Chemie. - Nicht nur in Ordnung, sondern vielleicht schon ein bisschen überfällig sei die Verleihung des Nobelpreises Chemie an Chauvin, Schrock und Grubbs gewesen, meint der deutsche Chemiker Michael Buchmeiser aus Leipzig. Verdient gemacht haben die drei sich um die Weiterentwicklung von Katalysatoren, ohne die in der Chemieindustrie heute gar nichts mehr liefe.

Von Volker Mrasek | 05.10.2005
    Da glaubt man immer, für Wissenschaftler sei der Nobelpreis die Krönung der Karriere. Und dann so etwas:

    " Ich kann gar nicht sagen, dass ich etwas besonderes empfinde. Der Nobelpreis ist für mich nicht so wichtig. Ich werde jetzt 75 und bin im Ruhestand. Ich kümmere mich nicht mehr um die Chemie. Ich arbeite lieber im Garten, genieße die Natur oder höre Musik."

    So reagierte der Franzose Yves Chauvin heute auf die Mitteilung aus Schweden, er sei jetzt Chemie-Nobelpreisträger. Seine Entdeckungen lägen inzwischen über 30 Jahre zurück, kommentierte der Chemiker kühl. Und kündigte an, er werde im Dezember nicht zur Nobel-Zeremonie nach Stockholm fahren.

    Während sich das alte Europa also verweigert, waren die beiden anderen - jüngeren und noch aktiven - Preisträger aus den USA heute ganz aus dem Häuschen: Richard Schrock vom berühmten Forschungszentrum MIT in Cambridge. Und Robert Grubbs vom California Institute of Technology in Pasadena.
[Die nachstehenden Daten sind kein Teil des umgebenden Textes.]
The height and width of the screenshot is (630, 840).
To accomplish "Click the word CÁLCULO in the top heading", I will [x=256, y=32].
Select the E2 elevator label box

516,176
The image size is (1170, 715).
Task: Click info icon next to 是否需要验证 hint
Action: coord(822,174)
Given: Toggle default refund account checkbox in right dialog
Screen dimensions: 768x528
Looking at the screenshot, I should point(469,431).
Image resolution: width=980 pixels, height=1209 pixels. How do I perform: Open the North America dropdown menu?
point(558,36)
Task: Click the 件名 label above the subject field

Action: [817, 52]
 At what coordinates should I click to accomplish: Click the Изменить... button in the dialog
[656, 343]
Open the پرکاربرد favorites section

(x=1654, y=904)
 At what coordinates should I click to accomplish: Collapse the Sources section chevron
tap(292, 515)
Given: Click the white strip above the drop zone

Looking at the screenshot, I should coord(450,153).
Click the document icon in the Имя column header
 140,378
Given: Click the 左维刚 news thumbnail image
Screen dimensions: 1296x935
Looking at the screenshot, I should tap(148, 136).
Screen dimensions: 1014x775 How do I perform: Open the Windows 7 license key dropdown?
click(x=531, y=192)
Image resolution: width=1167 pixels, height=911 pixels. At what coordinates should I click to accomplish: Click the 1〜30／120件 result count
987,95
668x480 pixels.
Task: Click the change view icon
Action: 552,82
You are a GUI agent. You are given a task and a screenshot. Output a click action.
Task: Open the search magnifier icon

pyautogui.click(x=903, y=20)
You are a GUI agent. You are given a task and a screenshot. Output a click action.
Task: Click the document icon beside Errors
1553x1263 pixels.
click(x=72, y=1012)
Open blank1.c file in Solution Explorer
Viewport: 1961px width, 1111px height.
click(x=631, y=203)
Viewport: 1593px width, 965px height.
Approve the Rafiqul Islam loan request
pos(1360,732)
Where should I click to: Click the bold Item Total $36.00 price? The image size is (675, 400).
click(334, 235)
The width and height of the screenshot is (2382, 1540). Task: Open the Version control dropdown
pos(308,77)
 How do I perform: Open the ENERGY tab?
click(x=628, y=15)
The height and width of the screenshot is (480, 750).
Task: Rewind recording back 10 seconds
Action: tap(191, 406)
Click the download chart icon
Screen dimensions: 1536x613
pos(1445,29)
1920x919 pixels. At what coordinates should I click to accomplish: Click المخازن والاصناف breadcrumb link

Ihn erreichte die Nachricht im Urlaub - in Neuseeland:

    " Es ist schon aufregend und ein tolles Gefühl, wenn die Arbeit so belohnt wird und man diese Belohnung mit Kollegen teilen kann."

    Dass die drei Chemiker jetzt ausgezeichnet werden, ist nur allzu konsequent. Verdient gemacht haben sie sich um die Weiterentwicklung von Katalysatoren. Mit deren Hilfe stellt die Chemieindustrie heute mehr als vier Fünftel ihrer Produkte her. Es sind selbst chemische Verbindungen. Sie beschleunigen Synthese-Prozesse und machen sie so überhaupt erst möglich.

    Die ständige Weiterentwicklung von Katalysatoren ist nicht nur ein Milliardengeschäft, sondern auch eine Wissenschaft für sich. Auf diesem Gebiet haben die drei neuen Nobelpreisträger Großes geleistet. Nach Grubbs und Schrock wurden sogar Katalysatoren benannt. Sie arbeiten effizienter als ältere Verfahren, bringen höhere Stoffausbeuten und sind dadurch sogar umweltfreundlicher.

    Auch deutsche Wissenschaftler forschen auf diesem Gebiet. Unter ihnen Michael Buchmeiser vom Leibniz-Institut für Oberflächenmodifizierung in Leipzig. Der Chemiker arbeitete zeitweilig im Labor von Richard Schrock in den USA. Seine Einschätzung heute:

    " Ein Nobelpreis, der völlig in Ordnung geht, vielleicht sogar schon ein bisschen überfällig war. Wiewohl die grundlegenden Forschungen dazu natürlich irgendwann zu Beginn sicherlich von akademischer Natur waren, aber eben den Weg in die Praxis geschafft haben. Und das ist das Verdienst dieser Herren."

    Die Praxis sieht so aus, dass die neuen Katalysatoren heute zunehmend eingesetzt werden. Zum Beispiel, um bestimmte Antibiotika und andere Arzneiwirkstoffe herzustellen. Oder auch Spezialchemikalien. Sein ganzes Potential hat das Verfahren aber noch nicht ausgereizt. Dazu sind weitere Prozessfortschritte nötig. Mit ihnen rechnen Chemiker in den nächsten Jahren und Jahrzehnten.